Finding the Largest Triple Product Array in JavaScript

We are required to write a JavaScript function that takes in an array of integers as the only argument.

Based on the array taken in as input, the function should construct a new array of the same length based on the following criteria.

Any corresponding element of the output array should be the product of the three largest numbers encountered thus far. If the corresponding index is less than 3 (we have not encountered three elements yet) then the corresponding value should be -1. Although we can use non-unique values to calculate the product, those non-unique values should be present at different indices.

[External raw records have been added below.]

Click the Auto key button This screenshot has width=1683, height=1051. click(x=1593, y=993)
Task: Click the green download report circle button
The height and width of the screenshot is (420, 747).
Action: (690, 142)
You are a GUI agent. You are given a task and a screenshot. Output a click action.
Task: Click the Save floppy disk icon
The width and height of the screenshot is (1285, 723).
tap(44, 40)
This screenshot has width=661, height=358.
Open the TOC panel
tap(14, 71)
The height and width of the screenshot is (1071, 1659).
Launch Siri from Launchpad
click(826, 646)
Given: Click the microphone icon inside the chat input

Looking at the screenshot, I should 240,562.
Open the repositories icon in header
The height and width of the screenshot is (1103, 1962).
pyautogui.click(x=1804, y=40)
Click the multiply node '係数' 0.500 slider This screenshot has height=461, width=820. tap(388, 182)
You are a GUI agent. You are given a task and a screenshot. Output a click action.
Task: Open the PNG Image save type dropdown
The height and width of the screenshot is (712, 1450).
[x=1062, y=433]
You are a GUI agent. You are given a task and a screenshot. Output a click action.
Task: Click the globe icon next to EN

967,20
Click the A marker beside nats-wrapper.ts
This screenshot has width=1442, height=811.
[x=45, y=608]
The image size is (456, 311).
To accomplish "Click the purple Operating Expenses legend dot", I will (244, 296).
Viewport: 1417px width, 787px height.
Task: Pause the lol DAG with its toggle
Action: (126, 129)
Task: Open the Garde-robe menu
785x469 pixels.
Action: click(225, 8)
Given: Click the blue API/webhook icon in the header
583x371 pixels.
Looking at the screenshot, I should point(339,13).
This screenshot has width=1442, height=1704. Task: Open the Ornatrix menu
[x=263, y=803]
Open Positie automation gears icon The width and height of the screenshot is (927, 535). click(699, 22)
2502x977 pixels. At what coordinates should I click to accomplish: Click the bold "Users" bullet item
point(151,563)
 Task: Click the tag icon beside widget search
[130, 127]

For example, if the input array is:

const arr = [1, 2, 3, 4, 5, 6];

Then the output should be:

const output = [-1, -1, 6, 24, 60, 120];

How It Works

The algorithm maintains the three largest elements seen so far and calculates their product at each step:

• For indices 0 and 1: Return -1 (not enough elements)
• For index 2: Product of first three elements
• For subsequent indices: Product of three largest elements encountered

Example Implementation

const arr = [1, 2, 3, 4, 5, 6];

const maximumTripleProduct = (arr = []) => {
    const res = [];
    const max = [arr[0], arr[1], arr[2]];
    
    res[0] = res[1] = -1;
    res[2] = arr[0] * arr[1] * arr[2];
    
    for(let i = 3; i < arr.length; i++){
        max.push(arr[i]);
        max.sort((a, b) => b - a);
        max.pop();
        res[i] = max[0] * max[1] * max[2];
    }
    
    return res;
};

console.log(maximumTripleProduct(arr));

[-1, -1, 6, 24, 60, 120]

Step-by-Step Example

Let's trace through the algorithm with array [1, 2, 3, 4, 5, 6]:

const arr = [1, 2, 3, 4, 5, 6];

console.log("Index 0: Not enough elements ? -1");
console.log("Index 1: Not enough elements ? -1");
console.log("Index 2: Elements [1,2,3] ? Product:", 1 * 2 * 3);
console.log("Index 3: Largest 3 from [1,2,3,4] are [4,3,2] ? Product:", 4 * 3 * 2);
console.log("Index 4: Largest 3 from [1,2,3,4,5] are [5,4,3] ? Product:", 5 * 4 * 3);
console.log("Index 5: Largest 3 from [1,2,3,4,5,6] are [6,5,4] ? Product:", 6 * 5 * 4);

Index 0: Not enough elements ? -1
Index 1: Not enough elements ? -1
Index 2: Elements [1,2,3] ? Product: 6
Index 3: Largest 3 from [1,2,3,4] are [4,3,2] ? Product: 24
Index 4: Largest 3 from [1,2,3,4,5] are [5,4,3] ? Product: 60
Index 5: Largest 3 from [1,2,3,4,5,6] are [6,5,4] ? Product: 120

Alternative Approach Using Priority Queue Logic

Here's a more efficient approach that avoids sorting at each step:

const maximumTripleProductOptimized = (arr = []) => {
    const res = [];
    let first = -Infinity, second = -Infinity, third = -Infinity;
    
    for(let i = 0; i < arr.length; i++){
        if(i < 2){
            res[i] = -1;
        } else if(i === 2){
            first = Math.max(arr[0], arr[1], arr[2]);
            third = Math.min(arr[0], arr[1], arr[2]);
            second = arr[0] + arr[1] + arr[2] - first - third;
            res[i] = first * second * third;
        } else {
            if(arr[i] > first){
                third = second;
                second = first;
                first = arr[i];
            } else if(arr[i] > second){
                third = second;
                second = arr[i];
            } else if(arr[i] > third){
                third = arr[i];
            }
            res[i] = first * second * third;
        }
    }
    
    return res;
};

const testArray = [1, 2, 3, 4, 5, 6];
console.log(maximumTripleProductOptimized(testArray));

[-1, -1, 6, 24, 60, 120]

Conclusion

The maximum triple product algorithm tracks the three largest elements encountered so far and calculates their product at each position. The optimized version avoids sorting by maintaining the three largest values directly, improving time complexity from O(n log n) to O(n).